Ich sprang auf und lief in dem Schiff umher. Sie drehte sich grinsend zu mir um. Ihre spitzen Eckzähne stachen aus ihrem Gesicht hervor, wie winzige Sterne. „Die zweite Möglichkeit meinte ich ernst", sagte sie lächelnd. „Und die erste vielleicht ..." Ich setzte mich wieder. Das Herumlaufen machte es nicht besser.

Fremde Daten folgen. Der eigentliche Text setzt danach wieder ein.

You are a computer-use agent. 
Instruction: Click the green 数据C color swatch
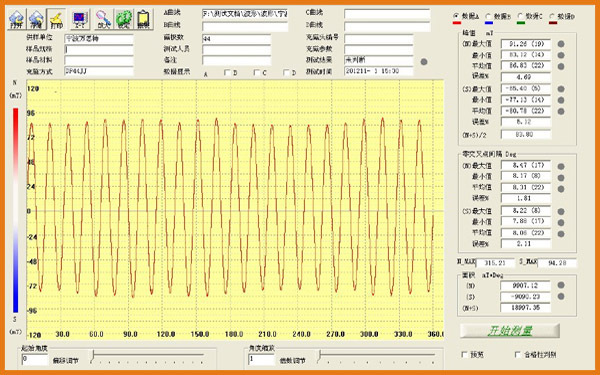(521, 23)
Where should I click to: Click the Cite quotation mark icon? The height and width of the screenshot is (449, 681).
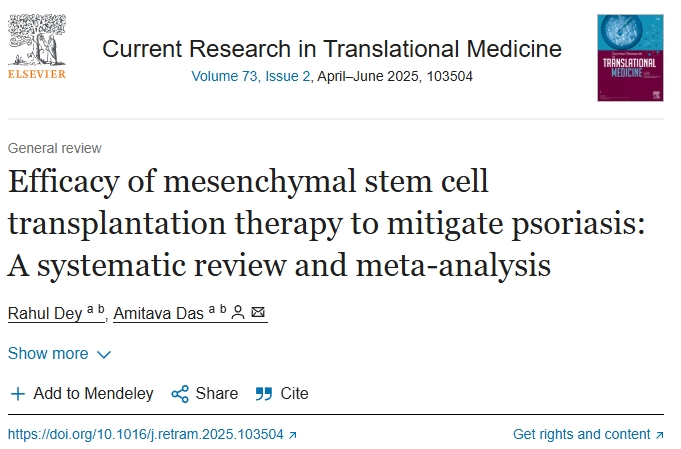[x=264, y=394]
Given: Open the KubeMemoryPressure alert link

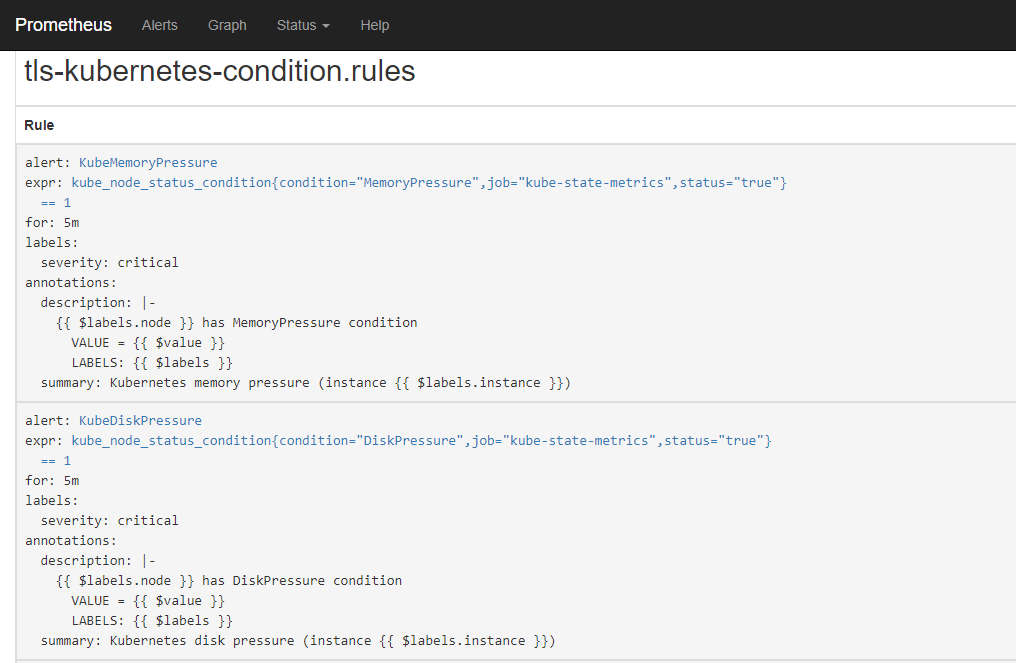Looking at the screenshot, I should point(147,162).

Aus irgendeinem Grund machte sie mich unglaublich nervös und wütend, aber dennoch weigerte sich etwas in mir, sie deswegen zu verurteilen. „Wir sollten einen Stimmverzerrer suchen und ich werde versuchen das Kennzeichen des Schiffes zu verschleiern, sodass es aussieht, als hätte ein Erdling es von einem Otianer bekommen. Sowas gab es tatsächlich, als Versöhnungsgeschenk. Oh, und denk dir einen Namen aus." Ich nickte und atmete tief ein. Ich hatte gehofft, dass die Erde, wo sie doch so schrecklich war, dass sowieso niemand hinwollte, dennoch nur mit einigen Hindernissen zu erreichen war. Der Blutmond kam gnadenlos näher.

„Welche Hindernisse gibt es denn noch?", fragte ich und fürchtete mich vor der Antwort. „Vielleicht den Schutzwall der Erde. Sonst keins." „Keins?", fragte ich ungläubig. „Das werden wir ja sehen."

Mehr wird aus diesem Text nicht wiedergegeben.